I also think doing a placement year is a good idea because you have the opportunity to move and work in another city for a year to see whether it’s right for you, especially considering a lot of jobs in the pharmaceutical industry are based down south.


I worked in the clinical trials department whereby we have around 100 ongoing studies, two thirds of which are oncology based.

Emma Hetherington

BSc Biomedical Science with a Year in Industry


It’s almost like a taster of what you could be doing after graduating, but after graduating you don’t have the comfort of knowing it’s only for a year!

The support at Sheffield was really good and I was in regular contact with the placement team at university. They did a mock interview with me and helped me prepare for the assessment centres, which made me less nervous and more confident on the day.

My placement was at Merck, Sharp & Dohme, which is a large pharmaceutical company based in Kings Cross, London. I worked in the clinical trials department whereby we have around 100 ongoing studies, two thirds of which are oncology based.

My responsibilities included helping obtain regulatory and ethical approval for clinical trials, which was really interesting to be able to learn about the strict regulations that govern the industry.

In addition, I had the opportunity to go to hospitals that run our clinical trials, including ULCH, Royal Brompton and Sheffield, to see how the trials are conducted at hospitals and ensure the trials are run in compliance with the protocol.


I have been fortunate enough to spend multiple days shadowing other departments, including regulatory and medical affairs and sales which has given me a good understanding of other opportunities available after graduating

Emma Hetherington

BSc Biomedical Science with a Year in Industry


In order for us to run the trials at hospitals across the country, pharmaceutical companies need to pay the NHS for the procedures and time they spend working on our clinical trials. I have been heavily involved with processing the invoices we receive from hospitals and have also been able to negotiate the costs and contracts with hospitals too.

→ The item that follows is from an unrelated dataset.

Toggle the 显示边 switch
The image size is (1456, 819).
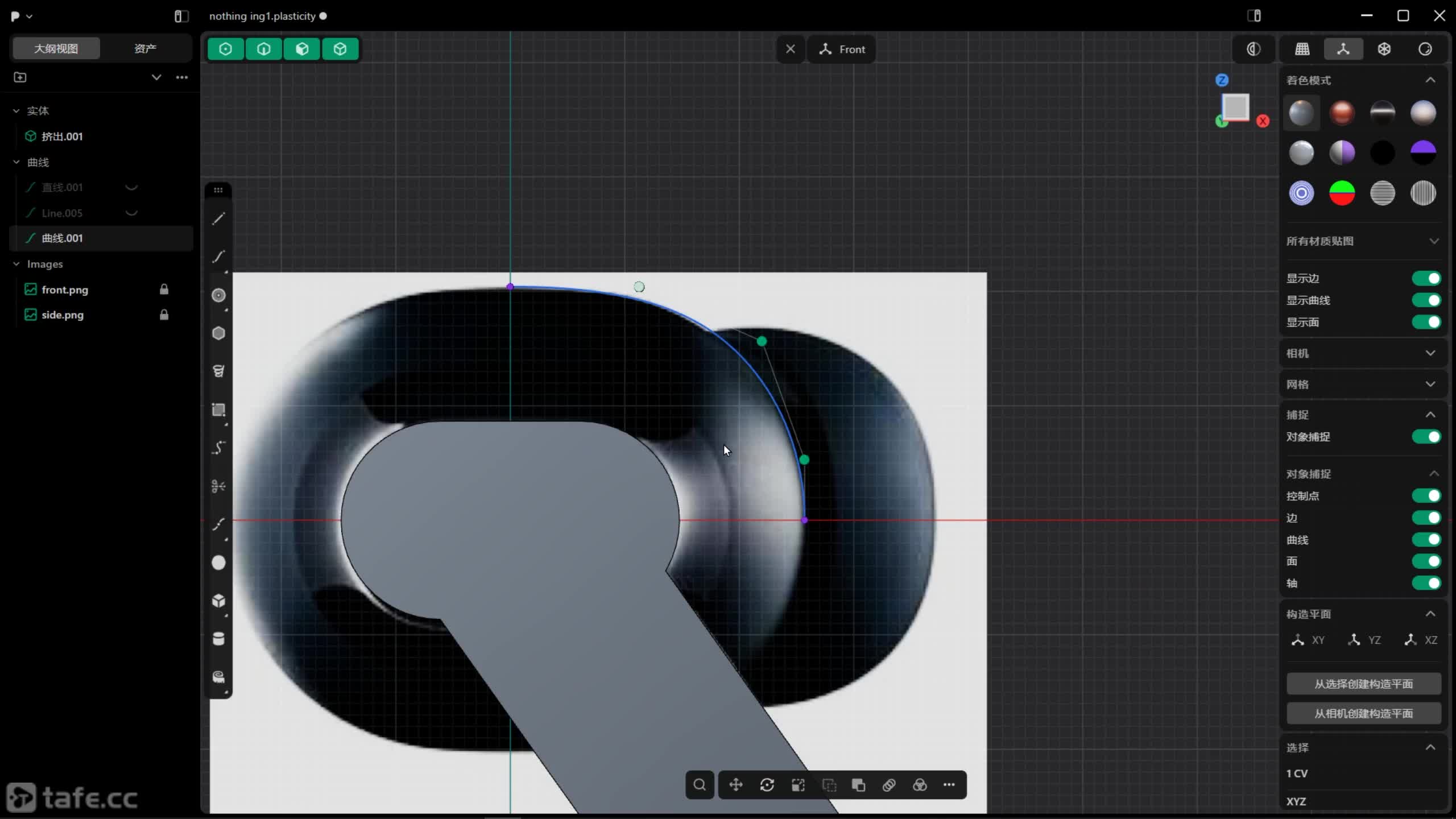click(1426, 278)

This was really interesting to not only see how much money goes into a single clinical trial, but was also good because I’ve always been interested in the financial side of clinical trials but didn’t think it was something I could go into until now.

Doing a placement has definitely helped me decide what I’d like to do in the future, as after my final year I would like to pursue a career in clinical research.

Even if the placement makes you realise it’s not right for you, it’s still a good opportunity to see the options available and get invaluable experience.

By working for a big pharmaceutical company, I have been fortunate enough to spend multiple days shadowing other departments, including regulatory and medical affairs and sales which has given me a good understanding of other opportunities available after graduating.

If you’re considering doing a placement, I would definitely say just go for it. I remember at the start of 2nd year when I thought I had no chance of getting a placement, but if you’re willing to put the hours in to research companies and find something that interests you, it will definitely pay off.

Most importantly, I think it’s such a great thing to do because it sets you apart from all the other thousands of biomedical science graduates, and will hopefully lead to getting a good job after university!